Companies are going to need to be ready to address all of the new disclosure requirements in their first filing after implementation. Deloitte predicts that things could get messy:
The requirement to consider disclosures as part of preparing quarterly or year-end financial statements most likely will significantly affect an entity’s ability to meet reporting deadlines that are already tight (particularly for SEC filings). In addition, an entity may be unable to obtain the information it needs to satisfy the disclosure requirements (e.g., because of problems related to the collection, preparation, or review of data needed for disclosures), which could result in late filings and the identification of deficiencies in internal controls (e.g., material weaknesses).

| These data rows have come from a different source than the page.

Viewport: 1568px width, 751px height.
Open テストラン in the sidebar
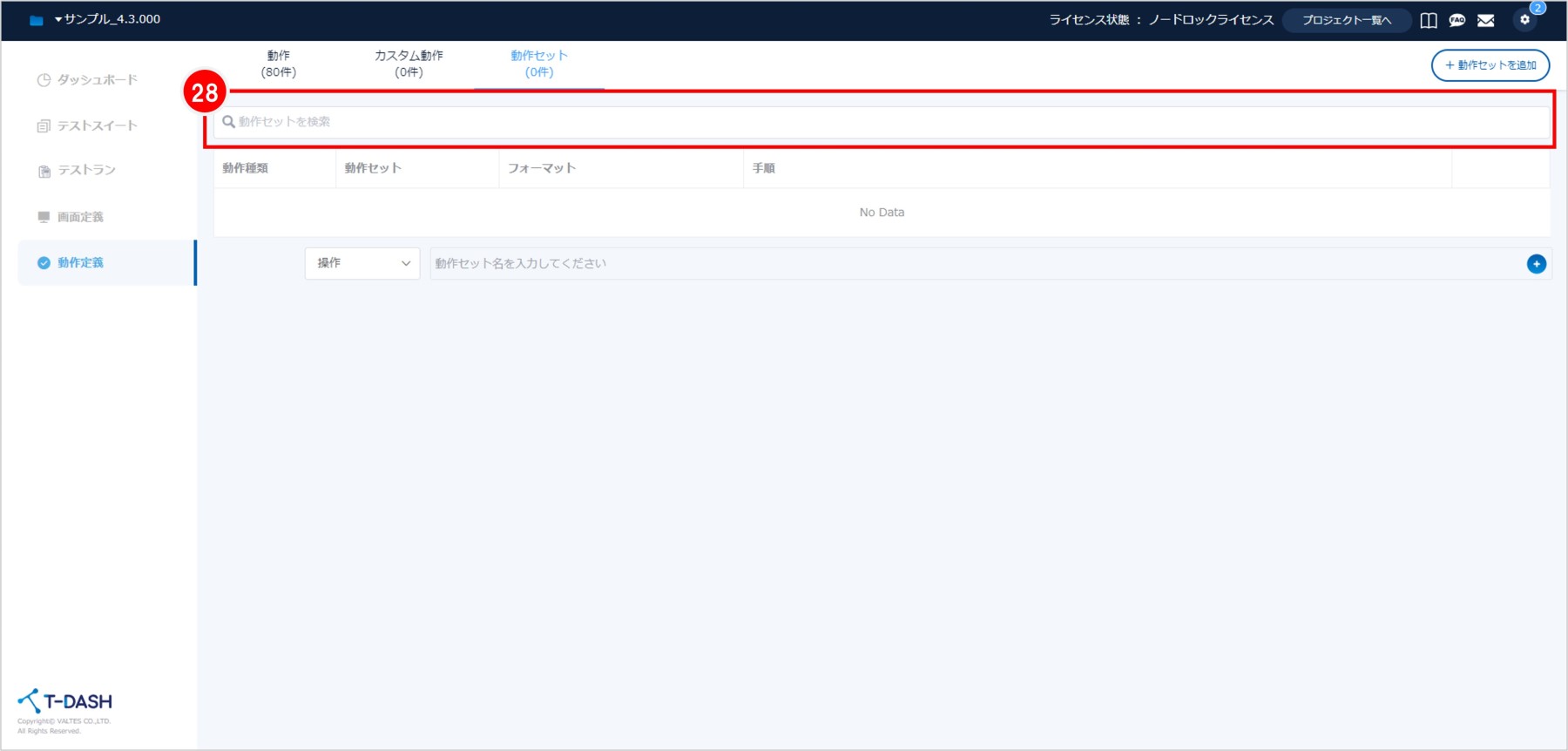point(86,171)

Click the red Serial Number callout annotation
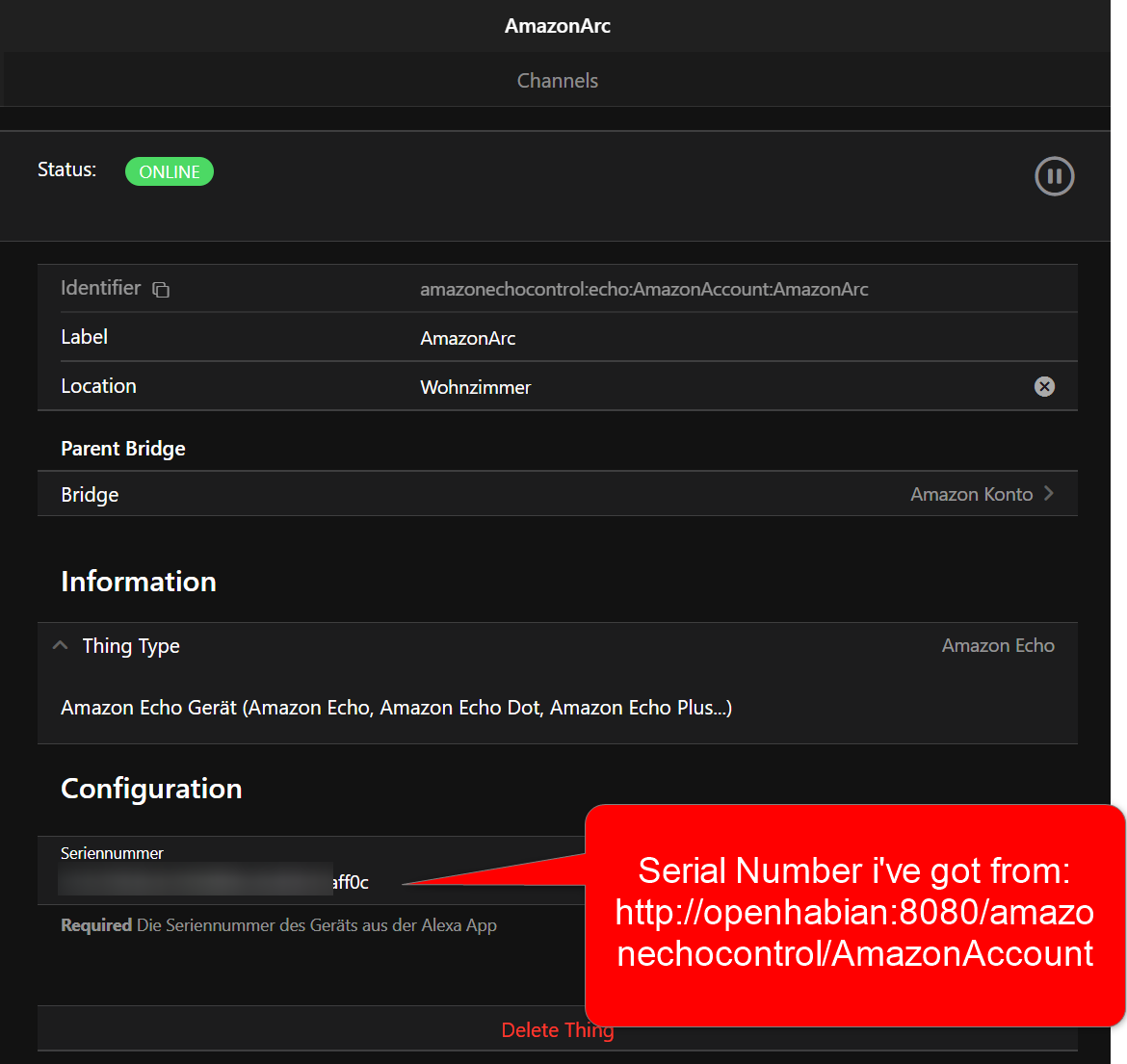855,912
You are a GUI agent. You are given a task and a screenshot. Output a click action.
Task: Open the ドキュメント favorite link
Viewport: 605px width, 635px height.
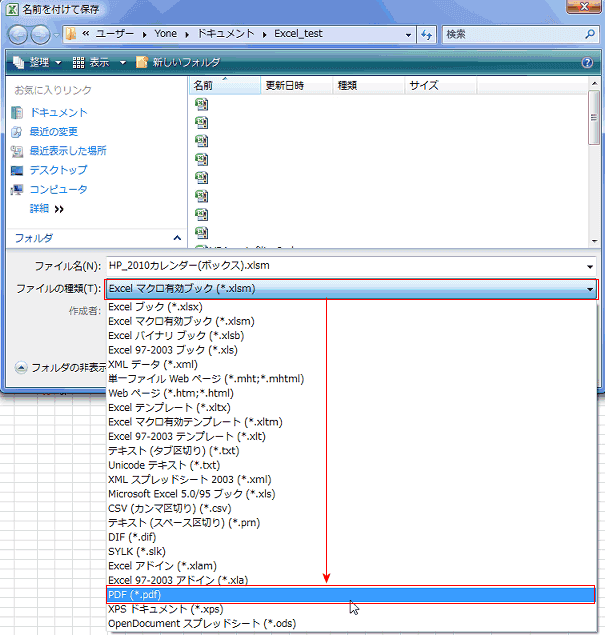pyautogui.click(x=58, y=113)
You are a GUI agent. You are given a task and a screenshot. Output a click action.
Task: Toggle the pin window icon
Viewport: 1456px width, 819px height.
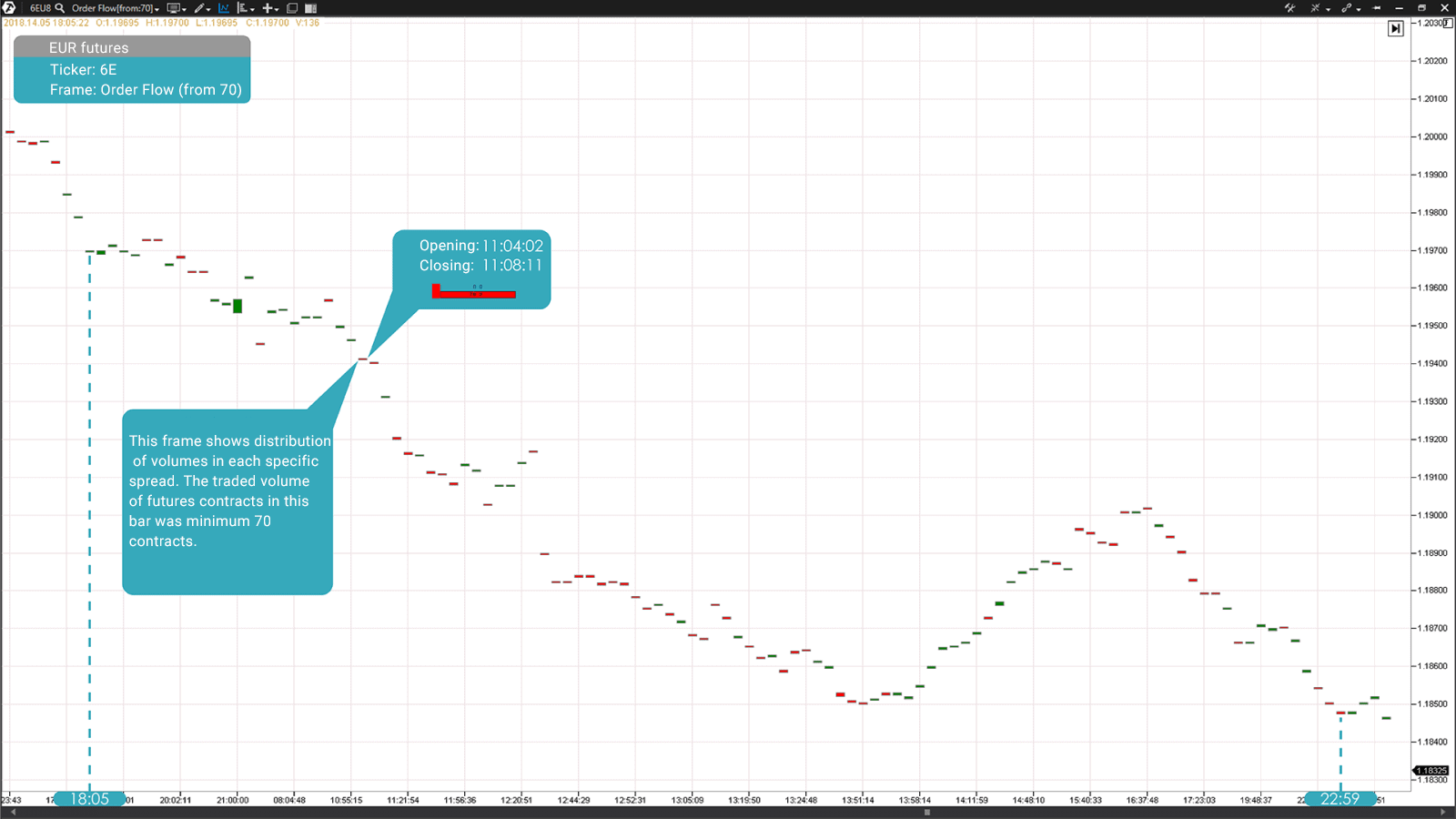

New disclosure requirements that may prove challenging to implement include those relating to performance obligations, judgments & estimates, contract balances, and disaggregation of revenues.
The Time May be Ripe for a Debt Buyback
This O’Melveny memo says that the current climate of market uncertainty & the potential for interest rate increases makes this a good time for issuers to think about repurchasing some outstanding debt. This excerpt summarizes the available alternatives for debt buybacks:
Cash repurchases of debt generally can be structured as open-market or private repurchases, cash tender offers, or redemptions pursuant to the contractual terms of the governing indenture. These methods vary in terms of implementation time, cost, and the portion of a given debt series that can be repurchased at one time. The scale of repurchases and the structure used may also depend on restrictive covenants in the company’s indentures and other agreements, as well as the availability of operating losses to offset any taxable gains resulting from the repurchases.
The memo reviews the mechanics of each alternative & addresses the disclosure and tax aspects of a debt repurchase.